A little under a year before I started this website Microsoft at E3 2009 released this video during their Pre-E3 show.

The media and the internet shit a brick.  I remember.

A year and a half and one name change later the product is now on store shelves, and scene to scene you can clearly see that a lot of what was shown in that video could not make it to the final version.

Was the concept far too grand for Microsoft to deliver on?  Were the people who made the video completely clueless as to the technical capabilities of what they were promoting?  I’ll leave you to decide on that, but I will tell you specifically what parts turned out to be fantasy and which parts got it right.

First off, the opening, where the teenager is playing a fighting game with his whole body.  One player interacting with an AI controlled opponent is quite likely to find a place in Kinect’s library, and who knows, with Xbox Live you could have two players controlling avatars fighting each other from their respective homes.  Sure makes fighting in the parking lot after school obsolete.

Next came the driving game.  While you can see a whole family is watching the tv only two people are actually interacting with the game.  The girl is clearly seen driving and the father is doing the motions of the pit crew.  While this does fit within the rules of Kinect (two players only) the Xbox 360 does have a racing wheel which would work a heck of a lot better.  Hold out your hands for a few minutes and you’ll notice how quickly your arms tire without holding them on something.  The pit crew motion control is much more interesting here, and I think it would work a lot better matching one player with a control device while a separate one does a strictly Kinect motion.  Recent news has said controller plus Kinect interactivity is possible, so it is technically feasible.
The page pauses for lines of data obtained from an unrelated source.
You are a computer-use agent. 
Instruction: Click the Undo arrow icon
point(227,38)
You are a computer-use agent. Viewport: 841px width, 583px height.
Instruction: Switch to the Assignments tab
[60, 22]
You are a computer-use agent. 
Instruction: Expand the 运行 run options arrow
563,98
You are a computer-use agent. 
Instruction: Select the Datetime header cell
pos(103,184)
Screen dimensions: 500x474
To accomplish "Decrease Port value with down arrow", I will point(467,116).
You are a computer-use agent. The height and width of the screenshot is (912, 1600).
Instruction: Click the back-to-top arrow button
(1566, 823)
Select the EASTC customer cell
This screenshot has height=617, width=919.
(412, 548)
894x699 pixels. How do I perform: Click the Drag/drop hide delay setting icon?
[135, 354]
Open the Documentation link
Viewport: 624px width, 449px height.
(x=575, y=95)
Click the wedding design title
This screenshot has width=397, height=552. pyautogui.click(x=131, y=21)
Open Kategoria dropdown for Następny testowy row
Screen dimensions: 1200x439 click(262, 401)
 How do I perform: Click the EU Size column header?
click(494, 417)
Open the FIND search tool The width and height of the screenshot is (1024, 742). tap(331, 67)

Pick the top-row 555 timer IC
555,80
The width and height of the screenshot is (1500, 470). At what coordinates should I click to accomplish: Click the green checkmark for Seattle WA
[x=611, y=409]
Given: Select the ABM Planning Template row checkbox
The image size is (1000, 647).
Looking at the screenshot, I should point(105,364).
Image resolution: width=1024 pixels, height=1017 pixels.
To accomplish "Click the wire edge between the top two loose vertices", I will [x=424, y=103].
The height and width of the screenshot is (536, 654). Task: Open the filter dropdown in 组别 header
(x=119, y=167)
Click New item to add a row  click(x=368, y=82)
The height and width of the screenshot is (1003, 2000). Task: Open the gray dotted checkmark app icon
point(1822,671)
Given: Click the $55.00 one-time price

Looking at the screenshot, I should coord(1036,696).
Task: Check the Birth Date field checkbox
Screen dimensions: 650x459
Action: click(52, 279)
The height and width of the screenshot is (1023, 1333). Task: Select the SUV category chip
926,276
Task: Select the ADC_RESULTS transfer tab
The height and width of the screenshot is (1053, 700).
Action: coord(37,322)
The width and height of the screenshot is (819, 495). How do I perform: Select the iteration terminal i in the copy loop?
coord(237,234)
Then there was the little boy playing as Godzilla and destroying a city in his wrath.  I think a game like this already existed requiring the vision camera, but I could be wrong.  I do remember XBLA games where you’d have to stand in front of the vision camera and swat balls headed your way and move things around, and the motions the boy is using is very similar.  Please note the vision camera had problems capturing the imput correctly sometimes and Kinect shouldn’t have that problem.  Regardless, one player being captured, perfectly feasible.  It gets a pass, but it really doesn’t look like much fun.

The next video, a girl and her mom playing what looks at first to be Dance Central, but then turns out to be a generic split screen soccer game.  I think that’s already been made, and it fits with the two player limit.  If that game’s not already out, it should be out by Christmas.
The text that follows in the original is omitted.